## [Problem statement]
Copy every line of the material below without changing anything.
### Data to use ###
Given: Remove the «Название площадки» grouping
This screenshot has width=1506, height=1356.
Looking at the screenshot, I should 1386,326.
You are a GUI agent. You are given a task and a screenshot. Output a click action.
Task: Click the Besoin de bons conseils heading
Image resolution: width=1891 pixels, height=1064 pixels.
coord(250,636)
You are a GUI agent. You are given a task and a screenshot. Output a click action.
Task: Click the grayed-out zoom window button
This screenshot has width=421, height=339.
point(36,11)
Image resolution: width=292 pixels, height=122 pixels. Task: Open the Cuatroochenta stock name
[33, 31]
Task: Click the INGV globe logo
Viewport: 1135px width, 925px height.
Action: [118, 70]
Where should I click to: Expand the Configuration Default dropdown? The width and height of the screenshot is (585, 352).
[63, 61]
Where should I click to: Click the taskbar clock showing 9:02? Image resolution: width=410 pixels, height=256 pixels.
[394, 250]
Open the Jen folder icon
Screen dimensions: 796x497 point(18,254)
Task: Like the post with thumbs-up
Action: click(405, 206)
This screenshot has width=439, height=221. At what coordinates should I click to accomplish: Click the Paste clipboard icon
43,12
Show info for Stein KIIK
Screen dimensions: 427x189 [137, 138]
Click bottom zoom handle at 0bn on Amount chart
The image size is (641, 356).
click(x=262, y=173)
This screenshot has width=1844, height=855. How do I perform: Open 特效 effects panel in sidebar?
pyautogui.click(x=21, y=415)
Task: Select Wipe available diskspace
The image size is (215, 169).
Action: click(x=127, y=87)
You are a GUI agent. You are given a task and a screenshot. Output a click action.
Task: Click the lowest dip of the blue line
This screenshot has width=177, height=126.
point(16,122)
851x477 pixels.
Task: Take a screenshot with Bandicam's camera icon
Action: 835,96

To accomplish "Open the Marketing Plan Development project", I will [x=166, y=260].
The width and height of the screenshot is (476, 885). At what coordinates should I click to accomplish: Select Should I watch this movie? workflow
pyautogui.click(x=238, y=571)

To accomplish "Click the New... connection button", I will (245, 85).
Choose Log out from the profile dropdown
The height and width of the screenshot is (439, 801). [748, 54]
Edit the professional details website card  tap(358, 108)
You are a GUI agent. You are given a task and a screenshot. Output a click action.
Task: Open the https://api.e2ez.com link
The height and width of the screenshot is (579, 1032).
###
## [Worked solution]
Given: Remove the «Название площадки» grouping
This screenshot has width=1506, height=1356.
Looking at the screenshot, I should 1386,326.
You are a GUI agent. You are given a task and a screenshot. Output a click action.
Task: Click the Besoin de bons conseils heading
Image resolution: width=1891 pixels, height=1064 pixels.
coord(250,636)
You are a GUI agent. You are given a task and a screenshot. Output a click action.
Task: Click the grayed-out zoom window button
This screenshot has width=421, height=339.
point(36,11)
Image resolution: width=292 pixels, height=122 pixels. Task: Open the Cuatroochenta stock name
[33, 31]
Task: Click the INGV globe logo
Viewport: 1135px width, 925px height.
Action: [118, 70]
Where should I click to: Expand the Configuration Default dropdown? The width and height of the screenshot is (585, 352).
[63, 61]
Where should I click to: Click the taskbar clock showing 9:02? Image resolution: width=410 pixels, height=256 pixels.
[394, 250]
Open the Jen folder icon
Screen dimensions: 796x497 point(18,254)
Task: Like the post with thumbs-up
Action: click(405, 206)
This screenshot has width=439, height=221. At what coordinates should I click to accomplish: Click the Paste clipboard icon
43,12
Show info for Stein KIIK
Screen dimensions: 427x189 [137, 138]
Click bottom zoom handle at 0bn on Amount chart
The image size is (641, 356).
click(x=262, y=173)
This screenshot has width=1844, height=855. How do I perform: Open 特效 effects panel in sidebar?
pyautogui.click(x=21, y=415)
Task: Select Wipe available diskspace
The image size is (215, 169).
Action: click(x=127, y=87)
You are a GUI agent. You are given a task and a screenshot. Output a click action.
Task: Click the lowest dip of the blue line
This screenshot has width=177, height=126.
point(16,122)
851x477 pixels.
Task: Take a screenshot with Bandicam's camera icon
Action: 835,96

To accomplish "Open the Marketing Plan Development project", I will [x=166, y=260].
The width and height of the screenshot is (476, 885). At what coordinates should I click to accomplish: Select Should I watch this movie? workflow
pyautogui.click(x=238, y=571)

To accomplish "Click the New... connection button", I will (245, 85).
Choose Log out from the profile dropdown
The height and width of the screenshot is (439, 801). [748, 54]
Edit the professional details website card  tap(358, 108)
You are a GUI agent. You are given a task and a screenshot. Output a click action.
Task: Open the https://api.e2ez.com link
The height and width of the screenshot is (579, 1032).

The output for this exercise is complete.